Questions about mutex implementation in kern/kern_mutex.c
John Baldwin
jhb at freebsd.org
Thu Sep 16 18:16:08 UTC 2010
On Thursday, September 16, 2010 1:33:07 pm Andrey Simonenko wrote:
> On Wed, Sep 15, 2010 at 08:46:00AM -0700, Matthew Fleming wrote:
> > I'll take a stab at answering these...
> >
> > On Wed, Sep 15, 2010 at 6:44 AM, Andrey Simonenko
> > <simon at comsys.ntu-kpi.kiev.ua> wrote:
> > > Hello,
> > >
> > > I have questions about mutex implementation in kern/kern_mutex.c
> > > and sys/mutex.h files (current versions of these files):
> > >
> > > 1. Is the following statement correct for a volatile pointer or integer
> > > variable: if a volatile variable is updated by the compare-and-set
> > > instruction (e.g. atomic_cmpset_ptr(&val, ...)), then the current
> > > value of such variable can be read without any special instruction
> > > (e.g. v = val)?
> > >
> > > I checked Assembler code for a function with "v = val" and "val = v"
> > > like statements generated for volatile variable and simple variable
> > > and found differences: on ia64 "v = val" was implemented by ld.acq and
> > > "val = v" was implemented by st.rel; on mips and sparc64 Assembler code
> > > can have different order of lines for volatile and simple variable
> > > (depends on the code of a function).
> >
> > I think this depends somewhat on the hardware and what you mean by
> > "current" value.
>
> "Current" value means that the value of a variable read by one thread
> is equal to the value of this variable successfully updated by another
> thread by the compare-and-set instruction. As I understand from the kernel
> source code, atomic_cmpset_ptr() allows to update a variable in a way that
> all other CPUs will invalidate corresponding cache lines that contain
> the value of this variable.
That is not true. It is likely true on x86, but it is certainly not true on
other architectures such as sparc64 where a write may be held in a store
buffer for an indeterminate amount of time (and note that some lock releases
are simple stores with a "rel" memory barrier). All that we require is that
if the value is stale, the atomic_cmpset() that attempts to set MTX_CONTESTED
will fail.
> The mtx_owned(9) macro uses this property, mtx_owned() does not use anything
> special to compare the value of m->mtx_lock (volatile) with current thread
> pointer, all other functions that update m->mtx_lock of unowned mutex use
> compare-and-set instruction. Also I cannot find anything special in
> generated Assembler code for volatile variables (except for ia64 where
> acquire loads and release stores are used).
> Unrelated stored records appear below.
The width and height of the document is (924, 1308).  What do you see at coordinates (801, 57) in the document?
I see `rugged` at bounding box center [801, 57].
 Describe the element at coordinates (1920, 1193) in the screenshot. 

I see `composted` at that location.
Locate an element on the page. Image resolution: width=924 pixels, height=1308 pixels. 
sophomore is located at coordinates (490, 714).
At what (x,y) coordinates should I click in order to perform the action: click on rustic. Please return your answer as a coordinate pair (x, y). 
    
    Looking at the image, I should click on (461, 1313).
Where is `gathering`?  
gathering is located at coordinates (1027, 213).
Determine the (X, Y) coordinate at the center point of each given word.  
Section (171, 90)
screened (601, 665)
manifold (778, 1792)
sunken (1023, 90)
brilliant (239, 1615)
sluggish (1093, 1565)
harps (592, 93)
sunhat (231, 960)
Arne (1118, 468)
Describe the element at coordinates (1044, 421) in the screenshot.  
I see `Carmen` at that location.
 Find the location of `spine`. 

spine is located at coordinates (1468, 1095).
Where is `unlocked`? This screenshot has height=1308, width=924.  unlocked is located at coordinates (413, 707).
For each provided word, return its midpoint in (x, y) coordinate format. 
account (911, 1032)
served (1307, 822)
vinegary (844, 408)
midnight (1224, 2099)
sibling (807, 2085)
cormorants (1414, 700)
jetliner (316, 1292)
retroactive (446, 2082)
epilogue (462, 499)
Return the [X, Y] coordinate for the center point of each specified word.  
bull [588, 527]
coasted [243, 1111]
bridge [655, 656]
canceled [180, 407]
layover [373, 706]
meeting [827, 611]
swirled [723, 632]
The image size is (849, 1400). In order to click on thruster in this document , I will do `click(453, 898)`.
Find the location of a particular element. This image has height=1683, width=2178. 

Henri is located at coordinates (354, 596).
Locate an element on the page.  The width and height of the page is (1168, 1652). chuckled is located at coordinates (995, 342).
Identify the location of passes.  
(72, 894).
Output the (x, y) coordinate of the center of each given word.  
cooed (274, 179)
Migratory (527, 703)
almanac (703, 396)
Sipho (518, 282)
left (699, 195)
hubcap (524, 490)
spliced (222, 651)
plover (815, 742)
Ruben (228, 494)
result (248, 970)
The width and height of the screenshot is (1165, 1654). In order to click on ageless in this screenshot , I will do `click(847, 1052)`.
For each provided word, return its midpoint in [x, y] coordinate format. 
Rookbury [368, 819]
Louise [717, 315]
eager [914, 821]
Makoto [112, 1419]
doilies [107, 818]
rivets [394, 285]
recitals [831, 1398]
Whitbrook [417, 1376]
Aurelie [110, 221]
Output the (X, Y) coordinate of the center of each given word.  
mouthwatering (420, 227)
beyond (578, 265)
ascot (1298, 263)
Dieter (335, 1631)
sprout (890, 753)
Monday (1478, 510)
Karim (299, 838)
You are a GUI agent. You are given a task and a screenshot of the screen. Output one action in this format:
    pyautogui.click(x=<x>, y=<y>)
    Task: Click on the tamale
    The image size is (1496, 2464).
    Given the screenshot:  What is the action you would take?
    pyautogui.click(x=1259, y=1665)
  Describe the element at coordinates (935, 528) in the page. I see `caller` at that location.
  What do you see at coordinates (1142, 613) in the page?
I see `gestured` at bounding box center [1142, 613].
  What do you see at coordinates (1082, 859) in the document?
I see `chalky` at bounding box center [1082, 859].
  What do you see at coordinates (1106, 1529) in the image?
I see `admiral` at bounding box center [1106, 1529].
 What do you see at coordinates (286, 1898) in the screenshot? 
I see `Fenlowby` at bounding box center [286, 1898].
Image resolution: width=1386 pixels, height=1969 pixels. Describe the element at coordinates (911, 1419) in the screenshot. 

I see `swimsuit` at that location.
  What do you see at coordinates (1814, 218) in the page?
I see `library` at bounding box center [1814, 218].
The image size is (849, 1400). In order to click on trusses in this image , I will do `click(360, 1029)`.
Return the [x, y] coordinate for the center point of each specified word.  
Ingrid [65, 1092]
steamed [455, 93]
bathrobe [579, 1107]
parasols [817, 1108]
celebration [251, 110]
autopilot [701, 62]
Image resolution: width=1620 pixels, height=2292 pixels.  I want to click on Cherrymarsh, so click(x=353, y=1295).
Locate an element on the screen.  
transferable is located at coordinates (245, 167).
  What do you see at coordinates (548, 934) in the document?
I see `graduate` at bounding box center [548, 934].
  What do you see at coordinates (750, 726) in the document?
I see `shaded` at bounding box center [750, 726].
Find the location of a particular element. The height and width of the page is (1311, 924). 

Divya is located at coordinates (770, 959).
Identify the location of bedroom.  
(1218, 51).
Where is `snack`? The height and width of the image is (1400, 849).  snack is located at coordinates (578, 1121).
No, mtx_owned() is just not harmed by the races it loses. You can certainly
read a stale value of mtx_lock in mtx_owned() if some other thread owns the
lock or has just released the lock. However, we don't care, because in both
of those cases, mtx_owned() returns false. What does matter is that
mtx_owned() can only return true if we currently hold the mutex. This works
because 1) the same thread cannot call mtx_unlock() and mtx_owned() at the
same time, and 2) even CPUs that hold writes in store buffers will snoop their
store buffer for local reads on that CPU. That is, a given CPU will never
read a stale value of a memory word that is "older" than a write it has
performed to that word.
> > If you want a value that is not in-flux, then something like
> > atomic_cmpset_ptr() setting to the current value is needed, so that
> > you force any other atomic_cmpset to fail. However, since there is no
> > explicit lock involved, there is no strong meaning for "current" value
> > and a read that does not rely on a value cached in a register is
> > likely sufficient. While the "volatile" keyword in C has no explicit
> > hardware meaning, it often means that a load from memory (or,
> > presumably, L1-L3 cache) is required.
>
> The "volatile" keyword here and all questions are related to the base C
> compiler, current version and currently supported architectures in FreeBSD.
> Yes, here under "volatile" I want to say that the value of a variable is
> not cached in a register and it is referenced by its address in all
> commands.
>
> There are some places in the kernel where a variable is updated in
> something like "do { v = value; } while (!atomic_cmpset_int(&value, ...));"
> and that variable is not "volatile", but the compiler generates correct
> Assembler code. So "volatile" is not a requirement for all cases.
Hmm, I suspect that many of those places actually do use volatile. The
various lock cookies (mtx_lock, etc.) are declared volatile in the structure.
Otherwise the compiler would be free to conclude that 'v = value;' is a loop
invariant and move it out of the loop which would break. Given that, the
construct you referred to does in fact require 'value' to be volatile.